QUESTIONS ON THE MATERIAL:
1. In the Dries Van Noten interview, retype the passage from "This article is" to "team via Zoom.".
2. In the Dries Van Noten interview, where was the designer working from while the Spring/Summer 2021 collection was being developed?
3. Carry on the Dries Van Noten interview from its final sentence.

TEXT FOR ANALYSIS:
------------------------

This article is published as part of a series of Designer Interviews, where we’re speaking to some of the industry’s most crucial voices about this current – and highly unique – moment in fashion history.
Dries Van Noten’s Spring/Summer 2021 collection was developed during lockdown, in the early stages at least. The designer was working from his home in the countryside outside Antwerp and communicating with his team via Zoom.
“It was a new way of working and also a time for reflection,” he says when we speak, the morning before images of his latest offering are officially released. Van Noten is now back in the warehouse building that houses his business, located on the water front of the Belgian city, famed for its port, its cathedral and, of course, its fashion. “It was a time to think about what’s going to be important in the future; will there still even be fashion in the future? Talking with my creative team one thing became clear: the collection had to be rather simple, rather straightforward but not boring – fresh and optimistic. We wanted to find opportunity in limitation. We looked at a lot of things, we talked about light, about colour. We wanted it to be about individuality, not uniformity, about open-mindedness. And we talked about beauty but not about beauty in the past – about a very active beauty, about finding beauty in smaller things.”

------------------------

GIVEN INFORMATION:
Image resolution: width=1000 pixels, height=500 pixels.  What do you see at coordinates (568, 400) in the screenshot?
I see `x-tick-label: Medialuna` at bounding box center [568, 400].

------------------------

ACTIVITY ANSWERS:
1.
This article is published as part of a series of Designer Interviews, where we’re speaking to some of the industry’s most crucial voices about this current – and highly unique – moment in fashion history.
Dries Van Noten’s Spring/Summer 2021 collection was developed during lockdown, in the early stages at least. The designer was working from his home in the countryside outside Antwerp and communicating with his team via Zoom.

2. From his home in the countryside outside Antwerp.

3.
Van Noten next came across the oeuvre of the New Zealand-born filmmaker and artist, Len Lye, and was struck by its inventiveness. “When I first saw his films, I thought they could have been made in the 60s and 70s – psychedelia – but, in fact, it was in the 20s, 30s and 40s.” So piqued was the designer’s interest by Lye’s experimental movies – and later by his essays and his mobiles: he was among the earliest practitioners of kinetic sculpture or, as the artist himself put it, “the art of movement” – that Van Noten got in touch with the Len Lye Foundation and looked further. The result is a formal collaboration and a celebration of a pioneering figurehead of the post-war avant-garde and friend and associate of Man Ray, among others. “His body of work is so different,” Van Noten says, “so unknown. We found it super interesting that Lye painted directly onto film, painted, scratched, made little stencils – incredible. He is an artist who is fascinated by movement and movement for me is also important. I wanted to capture the essence of his work in dress. I love to see clothes moving, I love to see people moving in clothes which is why I love fashion shows. But those are not possible now.”
Himself a pioneer – of experiential fashion shows not least – Van Noten, whose presentations are increasingly among the most impactful on the Paris schedule, never contemplated showing to a live audience this time around. Instead, early on in the process he went “back to books, to the library which I hadn’t done for some time. It occurred to me then that the building blocks of fashion culture are visual, that, until really quite recently, fashion was primarily documented in pictures. If you think of Ray Petri and Buffalo, or Paul Poiret, it was all about image. We knew early on that we were not going to be able to do a live show and when we thought about communicating through image we immediately thought of Viviane Sassen. She is always on our mood board. Her work is so minimal in a way but also so suggestive.”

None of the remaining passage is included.